VMWare have some other good complimentary tools like site recovery manager, lab manager, stage/lifecycle manager that Microsoft still have to catch up with, but they’re definitely getting there, for me an equivalent HA/DRS functionality is missing for hyper V in production now and by the time WS2008 R2 is out I would expect ESX4 to debut and move the game on further.
The lack of 3rd party direct integration to the hypervisor disappoints me, to my mind that would prevent some comprehensive IPS and networking solutions (like the Cisco NX1000 vSwitch) although it does keep control entirely in the Microsoft camp.
I attended a good technical session on Windows Server 2008 fail-over cluster troubleshooting, key points for me were;
- Support is now less driven by the HCL. but a configuration validator that ships with Windows, similar to other best-practice analyser tools (exBPA etc.) provides a supported/not support statement; there is a new FCCP programme which certifies vendor solutions for Win2008 clustering – which seems the same as the previous HCL approach. HP were missing from the list of partners, but it is being worked on. otherwise all the usual suspects were there.
- Full validation of a cluster requires downtime as it needs to take disks offline to analyse – which could be a bit of an issue; if you need to make a change you then need to schedule downtime to run the analysers and get the warm and fuzzy supported feeling.
- Microsoft are building a shared clustered file system like ZFS/VMFS
- No longer a requirement to power down/mask a node when adding disks – they don’t auto-mount/signature
- NIC teaming is supported on any interface
- cluster debug logs have moved to the Event Tracing for Windows (ETW) framework – binary format, queried by tools or event viewer.
- No event log replication; cluster manager aggregates log info
- 2008 R2 will supplement cluster.exe with a PowerShell equivalent, and that will be the way forward.
- Cluster Logs are always in local time (as determined by control panel) cluster logs are always in GMT – useful to know!
- configurable debug/informational levels for cluster service
- No cluster service account any more; runs as Local System – excellent.
Finally there was a technical session around the new developments in ForeFront for Exchange/Stirling.

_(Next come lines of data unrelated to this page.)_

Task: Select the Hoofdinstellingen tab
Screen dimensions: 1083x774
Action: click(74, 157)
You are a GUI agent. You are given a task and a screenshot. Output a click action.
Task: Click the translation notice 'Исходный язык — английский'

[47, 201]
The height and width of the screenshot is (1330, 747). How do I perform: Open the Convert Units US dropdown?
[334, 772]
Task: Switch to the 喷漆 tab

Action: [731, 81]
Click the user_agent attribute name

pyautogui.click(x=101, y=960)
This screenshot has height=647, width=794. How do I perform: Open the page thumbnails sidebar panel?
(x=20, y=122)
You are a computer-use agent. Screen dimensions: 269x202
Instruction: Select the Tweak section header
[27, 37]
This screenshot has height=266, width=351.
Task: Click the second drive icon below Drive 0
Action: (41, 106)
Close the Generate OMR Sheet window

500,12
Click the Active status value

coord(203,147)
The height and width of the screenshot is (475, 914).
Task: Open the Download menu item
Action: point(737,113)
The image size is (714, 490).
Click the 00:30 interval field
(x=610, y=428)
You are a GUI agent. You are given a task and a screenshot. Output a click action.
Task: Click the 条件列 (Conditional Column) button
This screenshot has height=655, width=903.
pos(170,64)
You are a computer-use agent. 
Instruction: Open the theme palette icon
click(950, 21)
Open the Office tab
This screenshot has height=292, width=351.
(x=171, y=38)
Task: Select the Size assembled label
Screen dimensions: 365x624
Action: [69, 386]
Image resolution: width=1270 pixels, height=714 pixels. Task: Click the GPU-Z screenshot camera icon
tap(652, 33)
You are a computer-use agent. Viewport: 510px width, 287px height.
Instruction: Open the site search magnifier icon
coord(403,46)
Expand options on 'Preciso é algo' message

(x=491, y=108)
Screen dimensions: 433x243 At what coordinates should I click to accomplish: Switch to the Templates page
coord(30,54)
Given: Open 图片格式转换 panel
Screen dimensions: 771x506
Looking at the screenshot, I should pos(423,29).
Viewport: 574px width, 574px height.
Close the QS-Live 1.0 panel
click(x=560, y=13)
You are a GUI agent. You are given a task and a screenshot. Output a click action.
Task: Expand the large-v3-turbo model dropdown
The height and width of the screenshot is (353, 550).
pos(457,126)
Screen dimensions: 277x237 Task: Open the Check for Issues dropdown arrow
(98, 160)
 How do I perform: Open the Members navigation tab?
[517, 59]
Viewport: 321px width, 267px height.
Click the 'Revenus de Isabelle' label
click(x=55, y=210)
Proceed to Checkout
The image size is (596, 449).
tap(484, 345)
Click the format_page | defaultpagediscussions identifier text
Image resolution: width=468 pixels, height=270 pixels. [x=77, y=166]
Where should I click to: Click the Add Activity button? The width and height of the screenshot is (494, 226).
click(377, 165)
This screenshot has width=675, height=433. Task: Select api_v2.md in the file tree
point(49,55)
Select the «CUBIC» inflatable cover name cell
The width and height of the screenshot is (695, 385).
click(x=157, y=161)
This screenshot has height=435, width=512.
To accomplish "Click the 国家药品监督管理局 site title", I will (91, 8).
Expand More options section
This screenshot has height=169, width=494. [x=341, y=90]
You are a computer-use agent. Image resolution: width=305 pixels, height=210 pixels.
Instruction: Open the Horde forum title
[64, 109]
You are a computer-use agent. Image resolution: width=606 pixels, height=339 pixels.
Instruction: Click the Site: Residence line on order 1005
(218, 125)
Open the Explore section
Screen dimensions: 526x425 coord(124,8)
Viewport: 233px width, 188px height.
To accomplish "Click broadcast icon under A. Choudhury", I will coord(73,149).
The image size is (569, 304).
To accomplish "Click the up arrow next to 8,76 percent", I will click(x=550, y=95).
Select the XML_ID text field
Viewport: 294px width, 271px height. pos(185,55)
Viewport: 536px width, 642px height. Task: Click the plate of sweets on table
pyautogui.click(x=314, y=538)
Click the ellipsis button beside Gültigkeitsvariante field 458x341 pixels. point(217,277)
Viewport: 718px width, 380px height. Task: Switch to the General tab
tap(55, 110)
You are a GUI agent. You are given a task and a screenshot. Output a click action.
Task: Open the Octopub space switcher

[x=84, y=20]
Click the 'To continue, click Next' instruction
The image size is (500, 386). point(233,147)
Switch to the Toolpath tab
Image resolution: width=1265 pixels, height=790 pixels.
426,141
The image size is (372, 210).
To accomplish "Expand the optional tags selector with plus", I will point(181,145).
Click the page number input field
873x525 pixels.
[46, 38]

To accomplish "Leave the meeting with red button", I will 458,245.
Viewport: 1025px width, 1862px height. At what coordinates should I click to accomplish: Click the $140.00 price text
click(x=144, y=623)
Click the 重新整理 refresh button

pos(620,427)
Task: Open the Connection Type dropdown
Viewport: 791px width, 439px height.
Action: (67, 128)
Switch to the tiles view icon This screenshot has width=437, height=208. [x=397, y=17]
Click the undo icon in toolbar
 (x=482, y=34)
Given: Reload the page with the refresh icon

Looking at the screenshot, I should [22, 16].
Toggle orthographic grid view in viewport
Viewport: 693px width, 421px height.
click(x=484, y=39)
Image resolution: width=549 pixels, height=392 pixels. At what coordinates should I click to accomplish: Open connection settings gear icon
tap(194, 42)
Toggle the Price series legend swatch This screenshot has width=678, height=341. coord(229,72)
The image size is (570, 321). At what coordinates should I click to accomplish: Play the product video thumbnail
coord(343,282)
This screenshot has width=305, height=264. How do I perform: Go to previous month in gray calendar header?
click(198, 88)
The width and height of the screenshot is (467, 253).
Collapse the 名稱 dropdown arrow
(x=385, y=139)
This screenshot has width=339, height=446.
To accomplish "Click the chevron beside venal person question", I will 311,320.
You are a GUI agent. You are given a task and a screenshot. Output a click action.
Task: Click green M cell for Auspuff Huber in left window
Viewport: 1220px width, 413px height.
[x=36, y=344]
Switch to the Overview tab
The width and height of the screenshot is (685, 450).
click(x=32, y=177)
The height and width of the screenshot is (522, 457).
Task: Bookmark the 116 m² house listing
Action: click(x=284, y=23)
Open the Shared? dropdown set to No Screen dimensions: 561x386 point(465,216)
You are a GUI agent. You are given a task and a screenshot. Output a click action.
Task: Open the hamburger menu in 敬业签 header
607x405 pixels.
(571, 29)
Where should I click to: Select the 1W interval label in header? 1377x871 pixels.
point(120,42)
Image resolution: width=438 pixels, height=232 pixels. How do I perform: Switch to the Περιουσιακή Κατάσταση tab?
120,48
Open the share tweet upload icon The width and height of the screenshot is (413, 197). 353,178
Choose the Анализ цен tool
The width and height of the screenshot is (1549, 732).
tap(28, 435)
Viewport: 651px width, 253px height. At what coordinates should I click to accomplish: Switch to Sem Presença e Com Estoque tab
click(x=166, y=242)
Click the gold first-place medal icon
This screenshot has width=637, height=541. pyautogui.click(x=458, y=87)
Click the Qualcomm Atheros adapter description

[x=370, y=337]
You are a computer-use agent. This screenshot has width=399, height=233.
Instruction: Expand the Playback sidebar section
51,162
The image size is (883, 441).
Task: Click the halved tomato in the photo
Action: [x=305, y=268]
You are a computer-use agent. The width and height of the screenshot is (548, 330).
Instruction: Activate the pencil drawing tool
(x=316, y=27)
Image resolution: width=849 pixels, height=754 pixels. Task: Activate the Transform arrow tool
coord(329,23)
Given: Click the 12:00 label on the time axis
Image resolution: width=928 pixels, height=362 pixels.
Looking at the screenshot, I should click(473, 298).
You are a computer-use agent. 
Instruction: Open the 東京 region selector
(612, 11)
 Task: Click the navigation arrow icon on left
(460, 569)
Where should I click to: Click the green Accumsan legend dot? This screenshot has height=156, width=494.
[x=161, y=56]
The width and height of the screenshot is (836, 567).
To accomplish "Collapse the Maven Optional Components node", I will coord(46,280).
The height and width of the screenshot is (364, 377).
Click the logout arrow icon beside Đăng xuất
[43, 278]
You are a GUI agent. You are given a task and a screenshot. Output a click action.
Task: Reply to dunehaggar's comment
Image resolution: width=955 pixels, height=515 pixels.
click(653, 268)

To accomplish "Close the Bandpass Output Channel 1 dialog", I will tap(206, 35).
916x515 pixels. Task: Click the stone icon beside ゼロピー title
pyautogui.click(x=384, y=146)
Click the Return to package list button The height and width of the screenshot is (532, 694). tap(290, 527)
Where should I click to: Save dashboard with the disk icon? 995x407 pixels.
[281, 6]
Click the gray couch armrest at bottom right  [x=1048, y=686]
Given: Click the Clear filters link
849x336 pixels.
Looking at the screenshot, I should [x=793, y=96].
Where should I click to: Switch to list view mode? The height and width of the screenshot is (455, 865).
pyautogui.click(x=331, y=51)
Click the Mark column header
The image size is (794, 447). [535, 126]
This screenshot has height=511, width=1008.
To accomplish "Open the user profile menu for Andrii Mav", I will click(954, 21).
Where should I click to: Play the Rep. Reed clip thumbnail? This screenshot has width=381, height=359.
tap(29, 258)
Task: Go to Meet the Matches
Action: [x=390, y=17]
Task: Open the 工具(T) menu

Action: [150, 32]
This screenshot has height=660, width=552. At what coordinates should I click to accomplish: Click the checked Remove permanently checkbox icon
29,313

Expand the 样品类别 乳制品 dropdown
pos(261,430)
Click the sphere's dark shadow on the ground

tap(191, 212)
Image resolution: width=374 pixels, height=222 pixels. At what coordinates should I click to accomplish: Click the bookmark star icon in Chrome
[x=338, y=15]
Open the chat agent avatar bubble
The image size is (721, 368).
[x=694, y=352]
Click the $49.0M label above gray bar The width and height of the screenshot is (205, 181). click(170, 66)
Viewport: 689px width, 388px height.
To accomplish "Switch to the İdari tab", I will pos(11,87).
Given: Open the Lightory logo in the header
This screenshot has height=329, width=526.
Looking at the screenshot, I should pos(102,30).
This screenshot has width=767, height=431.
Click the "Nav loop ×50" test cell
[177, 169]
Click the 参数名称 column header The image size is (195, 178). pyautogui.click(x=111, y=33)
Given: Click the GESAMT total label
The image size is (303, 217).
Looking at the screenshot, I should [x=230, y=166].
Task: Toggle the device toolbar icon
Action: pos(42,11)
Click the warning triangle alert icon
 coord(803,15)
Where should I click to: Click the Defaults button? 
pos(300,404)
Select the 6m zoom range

Stirling is a codename for a development of the Antigen acquisition a few years ago into a full security suite – edge/internal protection although multiscan engines and SSL VPN type services, this session focused on the developments for Forefront for Exchange.
Key points for me were;
- Exchange hosted services to provide a MessageLabs equivalent type service – large distributed spam/AV scanning at the network edge, being extended to sync up with on-site Exchange services and infrastructure
- Microsoft are deploying infrastructures in several geographic locations, sometimes to meet local legal/compliance reasons – for example Germany/Canada
- Back-scatter protection – tagging legitimate outbound mail with a rotating cryptographic key, if NDR’s are received from spam sent illegitimately on your behalf they will not have this tag so will be dropped by the spam/AV filter.
- Can sync spam/AV policy between in-house/cloud/hosted Exchange services to keep a uniform protection policy
All in, a good 2nd day, looking forward to day 3.